What is an egalitarian commitment to substantive distributive justice? In the most literal sense, it requires equalizing the distribution of some quantifiable thing among persons, such as income or wealth. An egalitarian may see distributive justice as an end in itself. This would mean it is constitutive of a just society. It can also mean that we choose a metric of equality that is intrinsically good, such as welfare or well-being. Those things are desirable in themselves, not because they are instrumental in acquiring other goods. Alternatively, egalitarianism can be seen as merely instrumental. For example, distributive justice can be seen as a means to achieving some other social end, such as creating social relationships among citizens that are equal and non-oppressive, and allowing them to flourish and function as citizens. An example of an instrumental metric of equality is resources, because resources can be used to generate welfare.

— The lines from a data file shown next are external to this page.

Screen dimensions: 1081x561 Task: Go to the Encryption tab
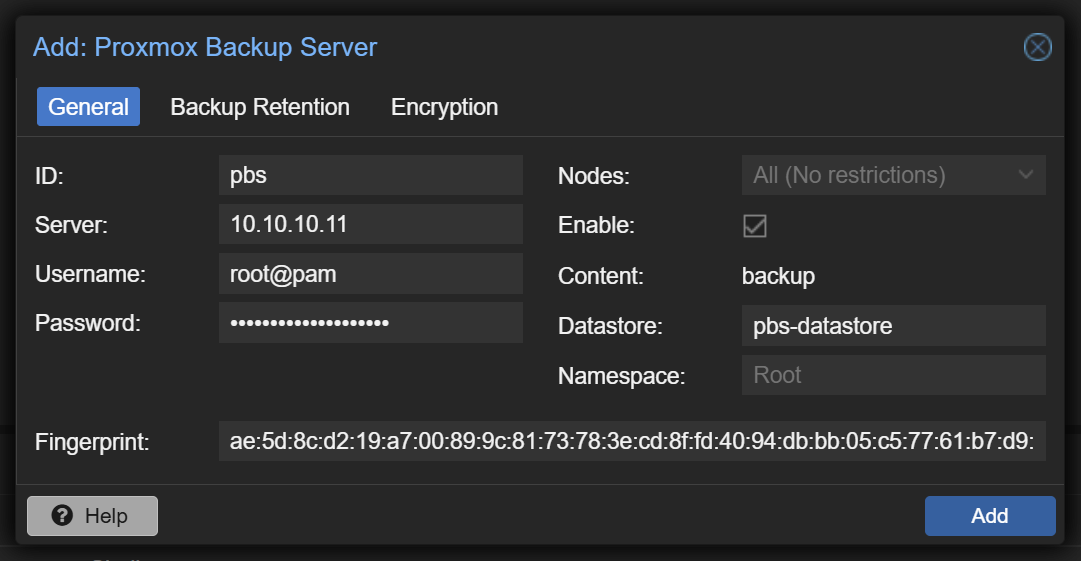click(444, 107)
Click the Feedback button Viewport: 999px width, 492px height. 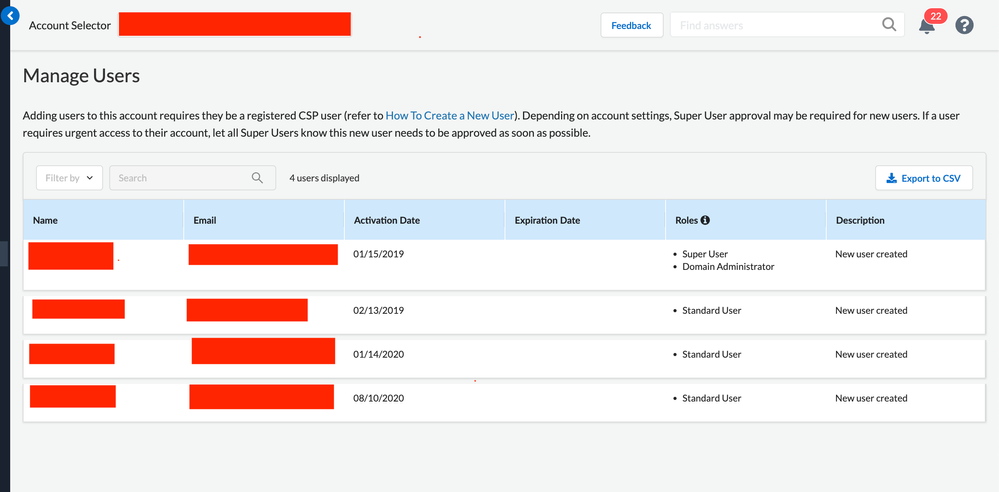[x=631, y=25]
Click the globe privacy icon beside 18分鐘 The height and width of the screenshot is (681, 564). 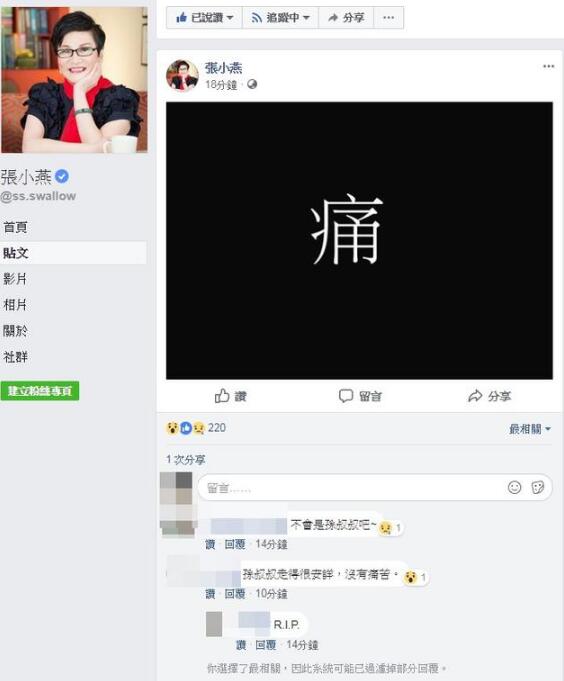point(252,84)
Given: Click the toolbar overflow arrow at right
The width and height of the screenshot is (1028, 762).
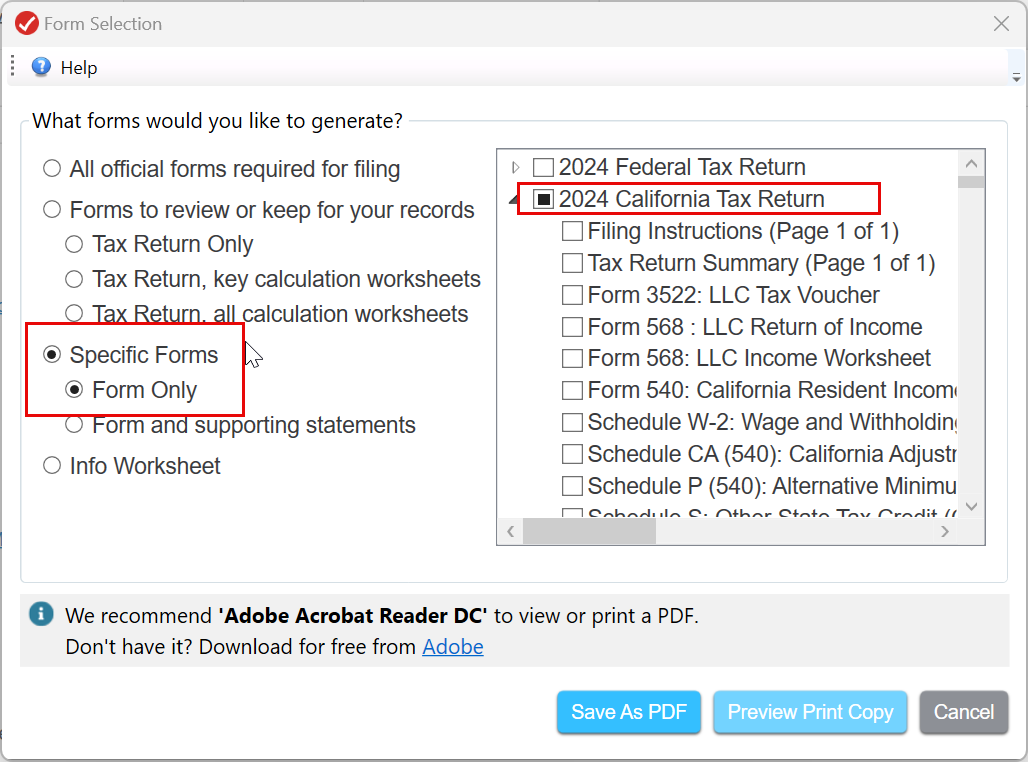Looking at the screenshot, I should (1016, 78).
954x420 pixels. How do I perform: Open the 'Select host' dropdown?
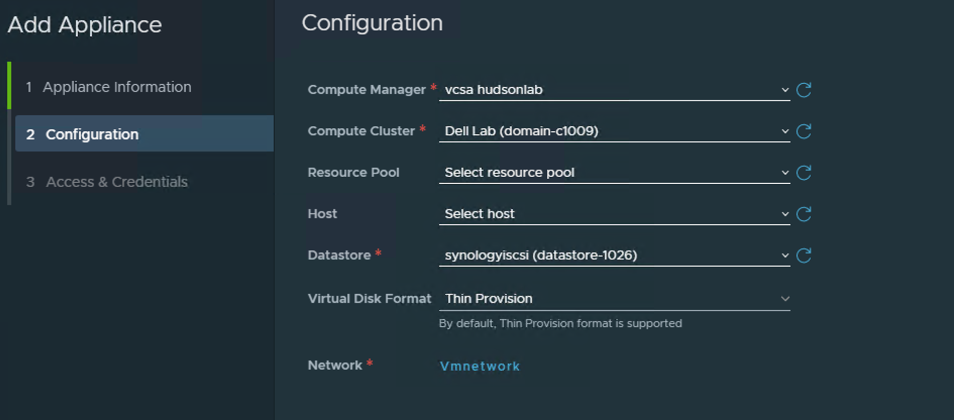(615, 214)
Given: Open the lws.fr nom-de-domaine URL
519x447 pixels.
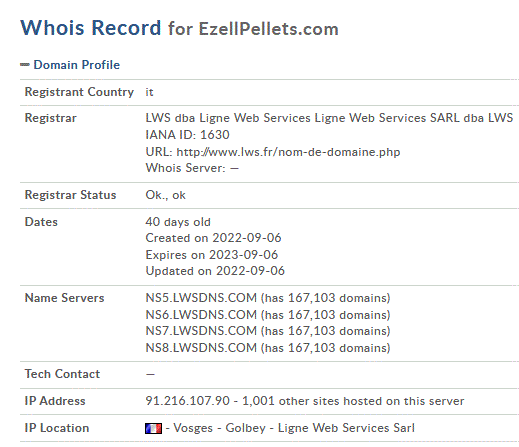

Strictly speaking, all non-equalizing views of substantive distributive justice are alternatives to egalitarianism. This would exclude Rawls’ difference principle, which allows for inequalities when they are required to raise the absolute condition of the worst off. It would also exclude views that prioritize aid to the worst off or argue in favor of redistribution to guarantee a sufficient minimum for all. The contemporary usage of the term is not restricted to equalizing views. While there are contemporary debates between egalitarianism narrowly defined and non-equalizing views such as Rawls’, the most illuminating contemporary definition of the term is that it is a commitment to substantive distributive justice as opposed to merely formal or historical distributive justice.
Egalitarianism therefore comprises divergent views about equality that go beyond the merely descriptive thesis and affirm at least one of the following theses: first, some important type of thing should be distributed equally among persons; second, distributive inequality (along some relevant dimension) is prima facie unjust and should be reduced.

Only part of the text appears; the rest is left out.